** start of Excerpted passage **
Selecting the seeds for our pines - Our recruiting process
We think one of the most important issues when running this company is choosing the right people to work with. So how does our recruiting process work?
(Para leer este post en español, siga este link)
I'm going to tell you two stories about recruiting and its process.
The 'no time for important things' contradiction
One day my friend Tamila comes to me complaining about her team. She was complaining about how the team members were lazy, not committed to their work, how unexperienced they were, and how she was deceived by the last incorporated member about the experience she said to have.
After a few days, she came to me again and told me that she was about to hire a new person for her team.
I asked her: "how are you going to choose that person?" Since she was complaining a few weeks ago, I thought she would have a new strategy.
But guess what the answer was...
She said: "I don't have too much time for this, my HR department is going to do that".
The brown house carpenter dilema
The second one is more funny and is a courtesy of the web [1]
Imagine an interview for a carpenter in a "big-house-construction-company".
This would be the dialog between the HR recruiter and the candidate.
-Interviewer: So, you're a carpenter, are you?
-Carpenter: That's right, that's what I do.
-Interviewer: How long have you been doing it?
-Carpenter: Ten years.
-Interviewer: Great, that's good. Now, I have a few technical questions to ask you to see if you're a fit for our team. OK?
-Carpenter: Sure, that'd be fine.
-Interviewer: First of all, we're working in a subdivision, building a lot of brown houses. Have you built a lot of brown houses before?
-Carpenter: Well, I'm a carpenter, so I build houses, and people pretty much paint them the way they want.
-Interviewer: Yes, I understand that, but can you give me an idea of how much experience you have with brown? Roughly.
-Carpenter: Gosh, I really don't know. Once they're built I don't care what color they get painted. Maybe six months?
-Interviewer: Six months? Well, we were looking for someone with a lot more brown experience, but let me ask you some more questions.
-Carpenter: Well, OK, but paint is paint, you know.
-Interviewer: Yes, well. What about walnut?
-Carpenter: What about it?
-Interviewer: OK. Hang on let me check off the box...
-Carpenter: Go right ahead.
-Interviewer: OK, one more thing for today. We're using Rock 5.1 to bang nails with. Have you used Rock 5.1?
-Carpenter: [Turning white...] Well, I know a lot of carpenters are starting to use rocks to bang nails with since Craftsman bought a quarry, but you know, to be honest I've had more luck with my nailgun. Or a hammer, for that matter. I find I hit my fingers too much with the rock, and my other hand hurts because the rock is so big.
-Interviewer: But other companies are using rocks. Are you saying rocks don't work?
-Carpenter: No, I'm not saying rocks don't work, exactly, it's just that I think nail guns work better.
-Interviewer: Well, our architects have all started using rocks, and they like it.
** end of Excerpted passage **
** start of Source data **
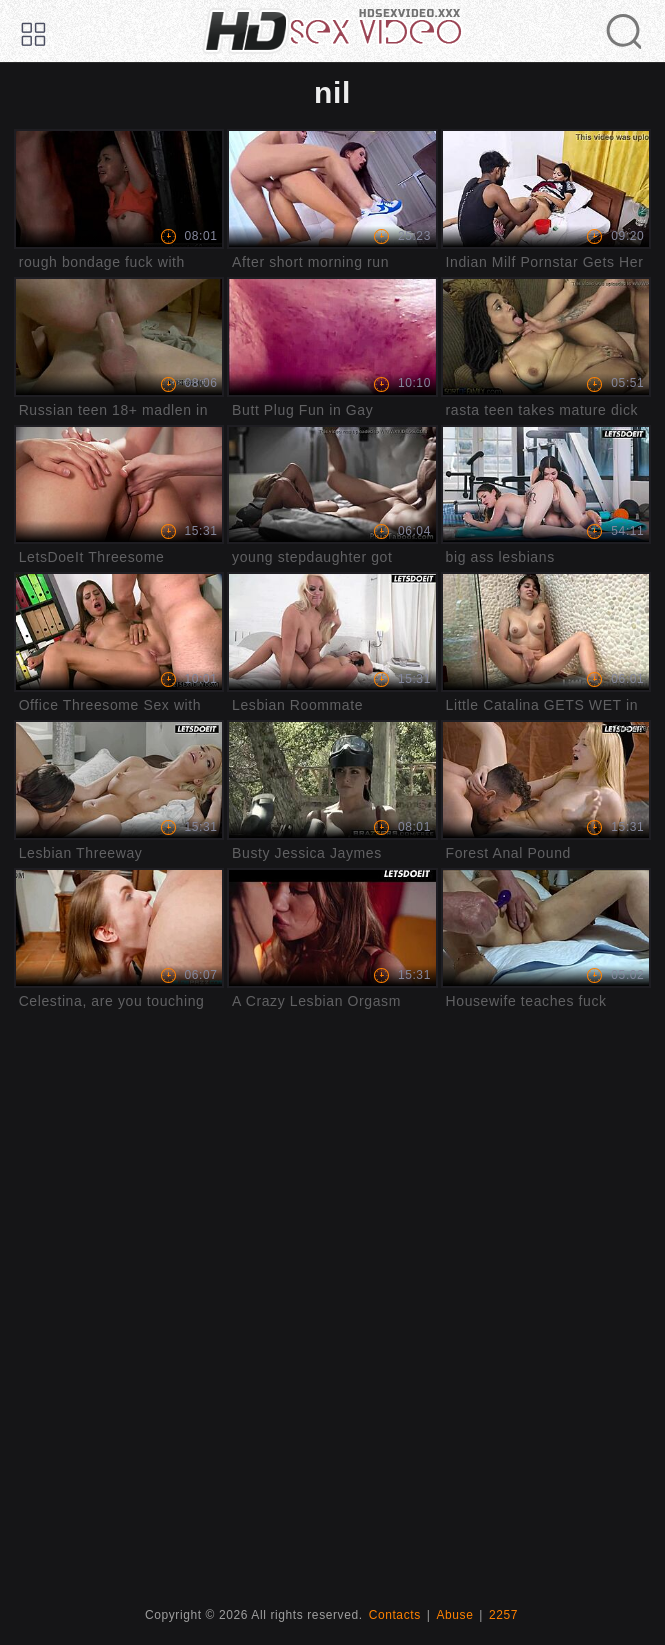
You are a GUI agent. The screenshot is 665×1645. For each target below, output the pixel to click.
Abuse (454, 1615)
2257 (503, 1615)
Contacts (395, 1615)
** end of Source data **
▸ **Requirement A**
Translate this sentence from the recruiting post into Spanish: "We think one of the most important issues when running this company is choosing the right people to work with."
▸ **Requirement B**
Carry on the post about the recruiting process from the point where it stops.

▸ **Exercise output A**
Creemos que una de las cuestiones más importantes al dirigir esta empresa es elegir a las personas adecuadas con quienes trabajar.

▸ **Exercise output B**
-Carpenter: Well, sure they do, but I bang nails all day, and -- well, look, I need the work, so I'm definitely willing to use rocks if you want. I try to keep an open mind.
-Interviewer: OK, well we have a few other candidates we're looking at, so we'll let you know.
-Carpenter: Well, thanks for your time. I enjoyed meeting you.
NEXT DAY:
Ring...
-Interviewer: Hello?
-Carpenter: Hello. Remember me, I'm the carpenter you interviewed for the brown house job. Just wanted to touch base to see if you've made a decision.
-Interviewer: Actually, we have. We liked your experience overall, but we decided to go with someone who has done a lot of work with brown.
-Carpenter: Really, is that it? So I lost the job because I didn't have enough brown?
-Interviewer: Well, it was partly that, but partly we got the other fellow a lot cheaper.
-Carpenter: Really -- how much experience does he have?
-Interviewer: Well, he's not really a carpenter, he's a car salesman -- but he's sold a lot of brown cars and he's worked with walnut interiors.
-Carpenter: [click]
Our recipe for choosing the right seeds
I think these two stories clearly exemplify the biggest problems when recruiting people in a traditional company.
- People don't dedicate time to the process
- People don't understand the importance of the entry point
- People outsource the process in someone that doesn't understand the job. Recently, I heard a talk by Raffi Krikorian (former Engineering VP at Twitter and now at Uber) recommending: "Dont outsource recruiting!"
- People can't choose whom to work with
- The candidate is not tested properly in a similar work situation
Our organization model at 10Pines is based on trust, we don't have an organization chart nor hierarchies; instead we are a self-organized company with a lot of freedom. So a harmful or abusive person in the company might cause conflict and slow down our collaborative process. That's why one of the most important issues when creating this company was choosing the right people to work with.
And important issues take time to address. So if you say people are important, take time to choose them.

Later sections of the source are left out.